Set problem -> Retype each of the following items word for word, keeping every line unchanged.

[start Data provided]

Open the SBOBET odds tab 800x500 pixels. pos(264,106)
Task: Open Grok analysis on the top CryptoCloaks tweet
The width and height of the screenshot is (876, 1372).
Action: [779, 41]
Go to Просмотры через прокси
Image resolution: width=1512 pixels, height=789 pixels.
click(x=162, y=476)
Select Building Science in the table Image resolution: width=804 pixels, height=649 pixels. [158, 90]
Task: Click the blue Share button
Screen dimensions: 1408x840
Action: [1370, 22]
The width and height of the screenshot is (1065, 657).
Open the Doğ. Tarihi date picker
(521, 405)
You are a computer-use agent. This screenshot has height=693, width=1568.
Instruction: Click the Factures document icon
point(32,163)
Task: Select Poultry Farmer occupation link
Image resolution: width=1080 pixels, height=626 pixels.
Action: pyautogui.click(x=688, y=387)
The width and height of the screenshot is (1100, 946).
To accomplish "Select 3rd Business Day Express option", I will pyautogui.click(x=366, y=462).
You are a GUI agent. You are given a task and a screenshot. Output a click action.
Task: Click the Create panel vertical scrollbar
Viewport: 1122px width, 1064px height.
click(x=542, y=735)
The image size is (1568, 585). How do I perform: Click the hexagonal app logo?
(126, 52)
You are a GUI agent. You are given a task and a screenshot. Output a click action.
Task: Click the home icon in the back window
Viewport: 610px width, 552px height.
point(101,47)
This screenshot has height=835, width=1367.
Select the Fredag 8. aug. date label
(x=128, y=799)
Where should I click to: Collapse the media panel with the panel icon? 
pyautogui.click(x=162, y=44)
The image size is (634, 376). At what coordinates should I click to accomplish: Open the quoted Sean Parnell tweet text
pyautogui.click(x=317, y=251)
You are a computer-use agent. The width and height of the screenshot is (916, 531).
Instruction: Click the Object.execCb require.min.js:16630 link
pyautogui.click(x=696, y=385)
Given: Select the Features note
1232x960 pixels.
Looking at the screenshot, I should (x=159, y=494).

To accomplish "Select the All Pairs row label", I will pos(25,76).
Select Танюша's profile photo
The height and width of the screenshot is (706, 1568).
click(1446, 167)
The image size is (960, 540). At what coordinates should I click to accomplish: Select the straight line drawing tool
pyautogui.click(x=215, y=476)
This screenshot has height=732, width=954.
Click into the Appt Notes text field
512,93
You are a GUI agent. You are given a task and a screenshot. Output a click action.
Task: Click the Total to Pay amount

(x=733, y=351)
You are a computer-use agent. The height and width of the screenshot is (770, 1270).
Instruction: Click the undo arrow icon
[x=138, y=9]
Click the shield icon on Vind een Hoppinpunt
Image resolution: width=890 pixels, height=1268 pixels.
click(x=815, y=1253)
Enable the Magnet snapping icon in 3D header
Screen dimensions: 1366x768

[end Data provided]

The completed task ->
Open the SBOBET odds tab 800x500 pixels. pos(264,106)
Task: Open Grok analysis on the top CryptoCloaks tweet
The width and height of the screenshot is (876, 1372).
Action: [779, 41]
Go to Просмотры через прокси
Image resolution: width=1512 pixels, height=789 pixels.
click(x=162, y=476)
Select Building Science in the table Image resolution: width=804 pixels, height=649 pixels. [158, 90]
Task: Click the blue Share button
Screen dimensions: 1408x840
Action: [1370, 22]
The width and height of the screenshot is (1065, 657).
Open the Doğ. Tarihi date picker
(521, 405)
You are a computer-use agent. This screenshot has height=693, width=1568.
Instruction: Click the Factures document icon
point(32,163)
Task: Select Poultry Farmer occupation link
Image resolution: width=1080 pixels, height=626 pixels.
Action: pyautogui.click(x=688, y=387)
The width and height of the screenshot is (1100, 946).
To accomplish "Select 3rd Business Day Express option", I will pyautogui.click(x=366, y=462).
You are a GUI agent. You are given a task and a screenshot. Output a click action.
Task: Click the Create panel vertical scrollbar
Viewport: 1122px width, 1064px height.
click(x=542, y=735)
The image size is (1568, 585). How do I perform: Click the hexagonal app logo?
(126, 52)
You are a GUI agent. You are given a task and a screenshot. Output a click action.
Task: Click the home icon in the back window
Viewport: 610px width, 552px height.
point(101,47)
This screenshot has height=835, width=1367.
Select the Fredag 8. aug. date label
(x=128, y=799)
Where should I click to: Collapse the media panel with the panel icon? 
pyautogui.click(x=162, y=44)
The image size is (634, 376). At what coordinates should I click to accomplish: Open the quoted Sean Parnell tweet text
pyautogui.click(x=317, y=251)
You are a computer-use agent. The width and height of the screenshot is (916, 531).
Instruction: Click the Object.execCb require.min.js:16630 link
pyautogui.click(x=696, y=385)
Given: Select the Features note
1232x960 pixels.
Looking at the screenshot, I should (x=159, y=494).

To accomplish "Select the All Pairs row label", I will pos(25,76).
Select Танюша's profile photo
The height and width of the screenshot is (706, 1568).
click(1446, 167)
The image size is (960, 540). At what coordinates should I click to accomplish: Select the straight line drawing tool
pyautogui.click(x=215, y=476)
This screenshot has height=732, width=954.
Click into the Appt Notes text field
512,93
You are a GUI agent. You are given a task and a screenshot. Output a click action.
Task: Click the Total to Pay amount

(x=733, y=351)
You are a computer-use agent. The height and width of the screenshot is (770, 1270).
Instruction: Click the undo arrow icon
[x=138, y=9]
Click the shield icon on Vind een Hoppinpunt
Image resolution: width=890 pixels, height=1268 pixels.
click(x=815, y=1253)
Enable the Magnet snapping icon in 3D header
Screen dimensions: 1366x768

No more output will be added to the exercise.